PART 2: Insights from Entropy
In the first part of this series, we clarified what is the entropy of a password. We saw that it represents the quantity in bits of the information to recover in order to disclose the password. This gives us the necessary data to understand this second part, so, make sure you’ve read the first part.

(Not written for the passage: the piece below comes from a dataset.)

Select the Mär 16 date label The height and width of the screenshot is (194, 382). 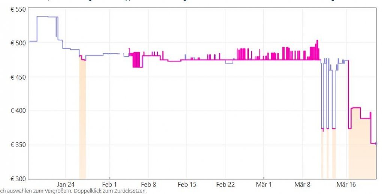click(x=346, y=185)
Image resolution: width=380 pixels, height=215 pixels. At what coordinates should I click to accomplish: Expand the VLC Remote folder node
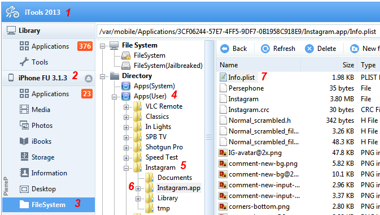click(126, 107)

If we’re all aligned on the definition of the entropy, let’s see what information an attacker could get from knowing the entropy of a password. Is this data sensitive?
What information does the entropy give?
To determine if the entropy is sensitive information, let’s focus first on what information an attacker can get from knowing it?
We saw on the first part that the entropy formula is simple and is composed of 3 elements:
- the resulting entropy itself
- the size of the character set
- the length of the password
With simple maths, we can define the size of the character set from the entropy and the password length. We could also define the password length from the entropy and the character set used.
entropy = passwordLength x log2(characterSetSize)
passwordLength = entropy / log2(characterSetSize)
characterSetSize = 2entropy / passwordLength
However, it would be strange to type 2.45 characters or to pick characters from a set of 5.34 elements. It doesn't make any sense, does it? So we can deduce that `passwordLength` and `characterSet` are integers. This limits the possible results for all the 3 information (`entropy`, `passwordLength` and `characterSet`).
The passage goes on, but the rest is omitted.